- [Task statement] Type out every line of the items below word for word, leaving out the pictures.

- [Extracted information]

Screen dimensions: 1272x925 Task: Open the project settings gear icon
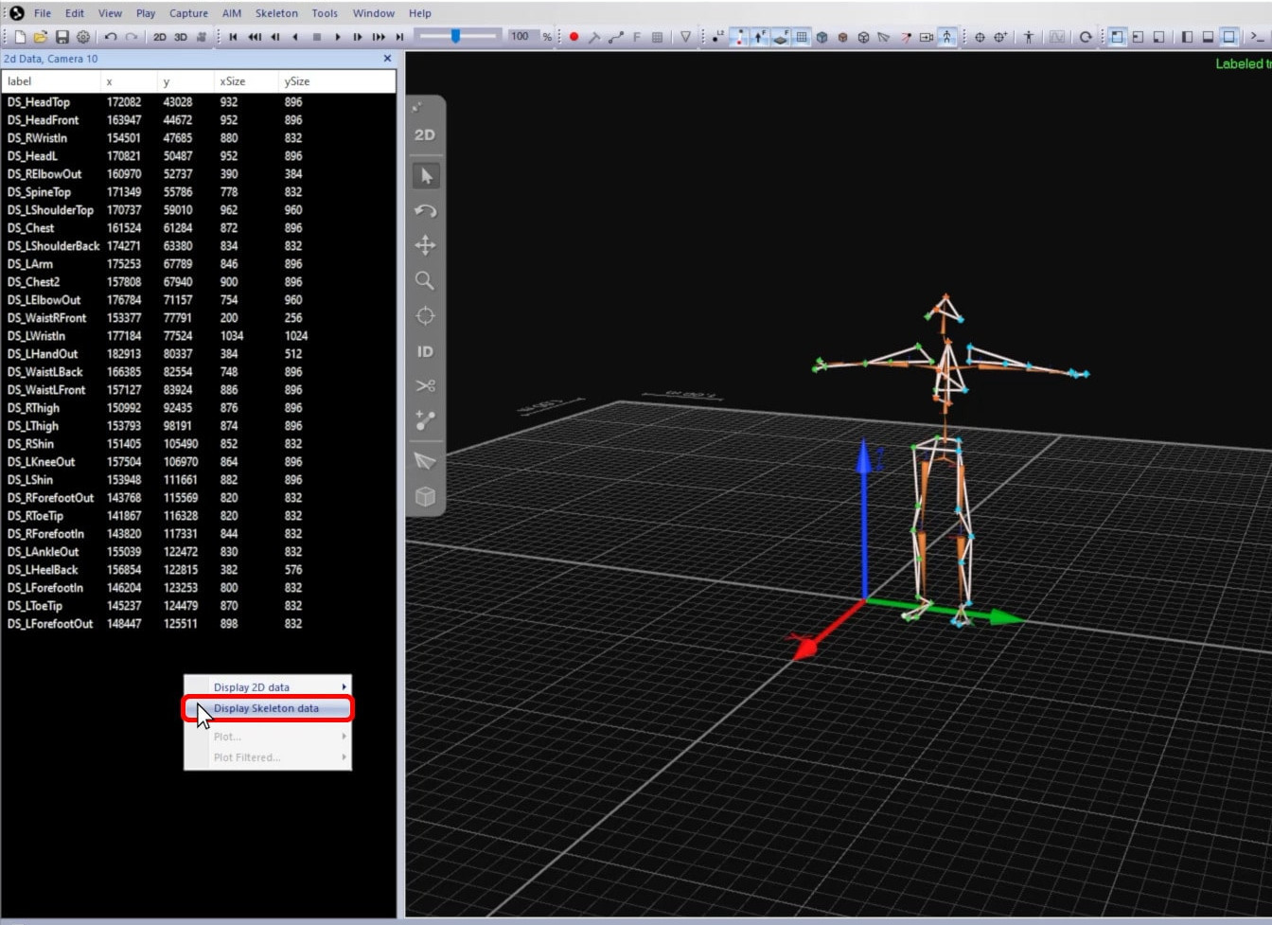(x=83, y=37)
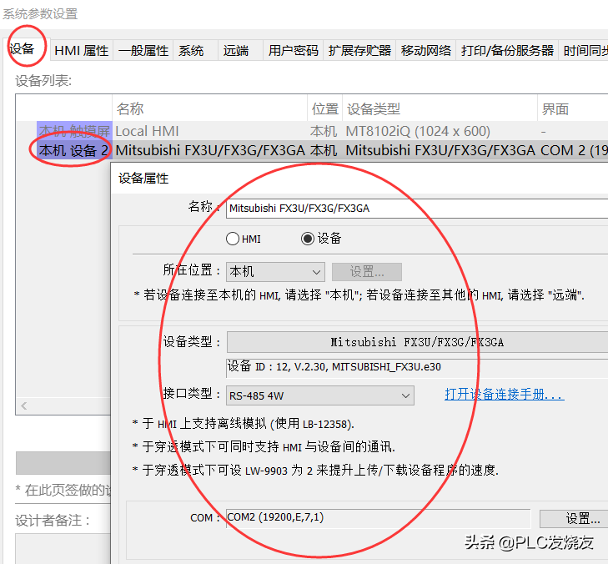The image size is (608, 564).
Task: Select the HMI radio button
Action: pos(234,239)
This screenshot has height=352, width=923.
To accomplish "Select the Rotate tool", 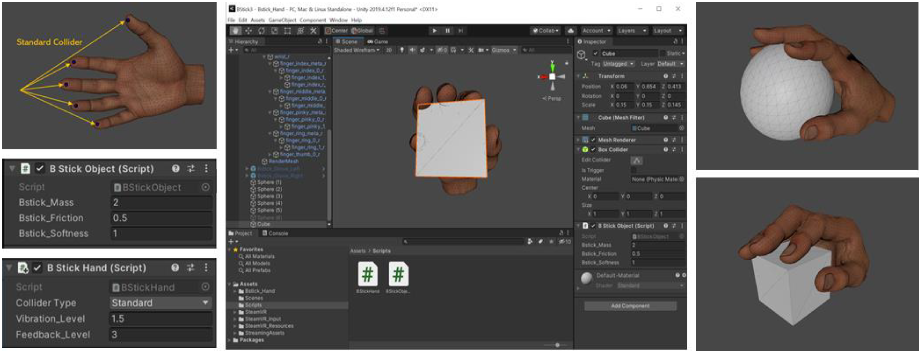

- [Written answer]
Screen dimensions: 1272x925 Task: Open the project settings gear icon
(x=83, y=37)
The image size is (608, 564).
Task: Select the HMI radio button
Action: pos(234,239)
This screenshot has height=352, width=923.
To accomplish "Select the Rotate tool", 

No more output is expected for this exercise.